June 1st, 2005 | Published in old and busted
Thing Read on a Board of the Day:
> “In the re-released version, Lucas has the scimitar guy shooting first.” — regarding Spielberg & Lucas approving the script for Indiana Jones IV
New Feed of the Day
Ed is granting me my fondest wish and undertaking the documentation of all his application fitfulness in a handy RSS feed. No more wondering which chat client he’s using. No more tedious questions about which Web browser he’s running. It’s all there in black and white.
My NNW settings on this one are novel: 1 hour refresh & 999 days persistence. At some point, I’m going to want to know when Ed decided it was time to switch back to Firefox, or I’m going to want a definitive collection of statistics for the follow-on project, which will be betting myself donuts and pocket change on when he’s going to switch from one RSS reader to another.
MediaBistro released the results of its salary survey report. The survey covers salaries for media people, ranging from folks in advertising and PR to T.V. news people and print reporters. “Online/new media” is also a category.
Word from a few others I’ve read/spoken with is that the results seem to be pretty representative. If you’re at all curious and not a member of AvantGuild, it’s probably worth going right now and taking a gander: The results go behind a paywall in ten days. I saved each of the four regional rundowns to PDF for future reference.
No further comment except that I found the results interesting, enlightening, and perhaps sobering.
George R.R. Martin is done with “A Feast for Crows,” (sort of):
> The first plan was simply to lop the text in half. In that scenario, I would finish the last few chapters in as short a length (and time) as possible. That would have produced a story of maybe 1650 to 1700 pages in manuscript, which we would simply have broken into two chunks of roughly equal length and published as A FEAST FOR CROWS, Part One and A FEAST FOR CROWS, Part Two.
> We decided not to do that. It was my feeling — and I pushed hard for this, so if you don’t like the solution, blame me, not my publishers — that we were better off telling all the story for half the characters, rather than half the story for all the characters. Cutting the novel in half would have produced two half-novels; our approach will produce two novels taking place simultaneously, but set hundreds or even thousands of miles apart, and involving different casts of characters (with some overlap).
> The division has been done, and it think it works quite well. The upshot is, A FEAST FOR CROWS is now moving into production.
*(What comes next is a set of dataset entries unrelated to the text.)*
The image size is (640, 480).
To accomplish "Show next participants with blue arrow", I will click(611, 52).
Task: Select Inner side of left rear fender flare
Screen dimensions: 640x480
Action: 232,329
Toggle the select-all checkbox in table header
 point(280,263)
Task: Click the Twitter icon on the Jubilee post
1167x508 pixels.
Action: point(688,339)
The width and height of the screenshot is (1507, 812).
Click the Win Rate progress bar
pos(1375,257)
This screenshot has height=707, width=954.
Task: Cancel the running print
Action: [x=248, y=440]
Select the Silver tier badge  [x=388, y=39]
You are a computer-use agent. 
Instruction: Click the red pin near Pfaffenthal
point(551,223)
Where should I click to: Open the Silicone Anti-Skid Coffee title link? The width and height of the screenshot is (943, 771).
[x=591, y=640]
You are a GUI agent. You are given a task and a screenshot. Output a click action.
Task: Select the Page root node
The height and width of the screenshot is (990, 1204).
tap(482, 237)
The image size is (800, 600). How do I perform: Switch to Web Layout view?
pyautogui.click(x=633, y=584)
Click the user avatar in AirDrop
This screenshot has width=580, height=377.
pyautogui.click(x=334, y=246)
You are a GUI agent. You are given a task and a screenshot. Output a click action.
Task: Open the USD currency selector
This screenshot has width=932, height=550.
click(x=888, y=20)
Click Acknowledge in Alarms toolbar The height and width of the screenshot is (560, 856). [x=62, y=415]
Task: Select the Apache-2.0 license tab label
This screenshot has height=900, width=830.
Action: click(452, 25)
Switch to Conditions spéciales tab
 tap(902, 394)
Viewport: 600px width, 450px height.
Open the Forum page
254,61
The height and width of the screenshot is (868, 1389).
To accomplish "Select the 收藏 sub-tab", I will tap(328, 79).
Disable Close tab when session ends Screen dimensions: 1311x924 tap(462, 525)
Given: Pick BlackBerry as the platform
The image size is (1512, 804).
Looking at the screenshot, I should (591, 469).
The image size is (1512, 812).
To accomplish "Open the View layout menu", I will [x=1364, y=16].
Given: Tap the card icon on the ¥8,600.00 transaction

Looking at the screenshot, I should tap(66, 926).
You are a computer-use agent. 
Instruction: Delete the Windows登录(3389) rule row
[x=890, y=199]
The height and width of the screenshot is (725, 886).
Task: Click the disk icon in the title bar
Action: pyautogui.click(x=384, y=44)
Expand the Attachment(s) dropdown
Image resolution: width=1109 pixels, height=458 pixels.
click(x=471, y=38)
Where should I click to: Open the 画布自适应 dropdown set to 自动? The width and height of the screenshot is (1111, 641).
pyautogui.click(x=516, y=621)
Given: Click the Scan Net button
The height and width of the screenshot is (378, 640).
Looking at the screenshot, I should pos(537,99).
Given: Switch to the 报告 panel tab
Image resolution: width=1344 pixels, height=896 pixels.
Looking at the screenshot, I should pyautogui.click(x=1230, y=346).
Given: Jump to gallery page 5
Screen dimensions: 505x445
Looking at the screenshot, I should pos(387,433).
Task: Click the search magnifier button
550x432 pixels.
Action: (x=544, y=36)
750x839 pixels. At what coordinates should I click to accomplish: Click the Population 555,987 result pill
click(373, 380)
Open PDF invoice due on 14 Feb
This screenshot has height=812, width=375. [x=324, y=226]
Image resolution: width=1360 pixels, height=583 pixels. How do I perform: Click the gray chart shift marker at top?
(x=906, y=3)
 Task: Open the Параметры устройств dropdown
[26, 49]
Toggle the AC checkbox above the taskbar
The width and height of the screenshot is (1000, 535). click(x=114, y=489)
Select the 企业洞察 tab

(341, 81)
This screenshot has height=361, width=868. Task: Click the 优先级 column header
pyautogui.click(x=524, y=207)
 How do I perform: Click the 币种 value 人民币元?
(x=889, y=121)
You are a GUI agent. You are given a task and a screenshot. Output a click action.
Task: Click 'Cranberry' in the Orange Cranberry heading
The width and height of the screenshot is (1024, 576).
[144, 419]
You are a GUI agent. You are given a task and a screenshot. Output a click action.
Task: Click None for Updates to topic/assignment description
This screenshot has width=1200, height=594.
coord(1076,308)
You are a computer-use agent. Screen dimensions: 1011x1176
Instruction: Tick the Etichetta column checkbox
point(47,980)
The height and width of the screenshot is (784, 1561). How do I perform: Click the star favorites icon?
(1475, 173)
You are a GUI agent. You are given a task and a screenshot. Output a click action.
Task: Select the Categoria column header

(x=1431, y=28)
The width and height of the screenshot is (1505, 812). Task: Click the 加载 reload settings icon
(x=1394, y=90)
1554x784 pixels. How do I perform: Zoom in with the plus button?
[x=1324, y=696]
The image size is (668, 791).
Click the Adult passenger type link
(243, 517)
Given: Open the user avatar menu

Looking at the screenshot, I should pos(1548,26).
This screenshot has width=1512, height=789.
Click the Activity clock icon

It is still a long book, but not too long; about the same size as A GAME OF THRONES. The focus in FEAST will be on Westeros, King’s Landing, the riverlands, Dorne, and the Iron Islands. More than that I won’t say.
He’s excised some character threads outright in favor of getting something to press, and it sounds like the decision to just go ahead with something might have unblocked him a little for the rest.
I’ll be disappointed that a few characters won’t get into this volume, but pretty happy that a book I’ve been waiting on for several years will be here in one form or another in just a few months.
Don’t Fear the Weiner (or the Winer)
Snappy, social anthropologist to the, uh, stars, recently picked up on the latest memetic craze to sweep the A-list: Crying over how mean everyone is to them.
It can’t be a coincidence that podcasting is the new hotness: What better way to keep people from jumping down your throat, fisking you, or otherwise linking to your more pathetic moments as a self-aggrandizing, incestuous, whatever-the-hell-else-ya-wanna-call-’em than to retreat to audio?
They can’t link to your words, and “cutting and pasting” is a massive pain in the ass. Not to mention the indignity of having to waste storage space to keep a local copy of the offending excerpt you could impose on your critics, unless you want to tell your readers “just download the whole 32 meg entry from four days ago and forward to 5:14 … It’s a riot, I swear.” Podcasting is just clumsy enough and introduces just enough friction that unless we really, really want to know what people we theoretically don’t care about except to periodically ridicule are saying, we won’t bother to listen closely enough to figure out how to embarrass them in public. I know I wouldn’t have the time or patience.
Ed noted that opens the possiblity of adding a thumpin’ bass line to every post, but I think we could do better. I think we could add more cowbell:
> donk donk donk donk donk uh… so I totally was late to work today donk donk donk donk but it’s cool because, uh, um, I don’t care coz donk donk donk donk donk this is cool! Wow! Everyone can hear my voice donk donk donk donk I think I’m gonna change the theme on my page donk donk donk donk because donk donk donk this is donk donk donk kinda dull donk donk donk
Moved some templates around on the linklog, but only enough to tie the page more closely to PuddingTime! and give it its own snazzy logo. On reflection, I’m probably going to have to unlazy a little and fiddle with the search field so it covers both the linklog and the main page.
Otherwise … I think the new stuff over at PuddingTime! is mostly done.
And thanks to gl. for catching a blogroll glitch. It just now occurs to me I need to update the one over here, too.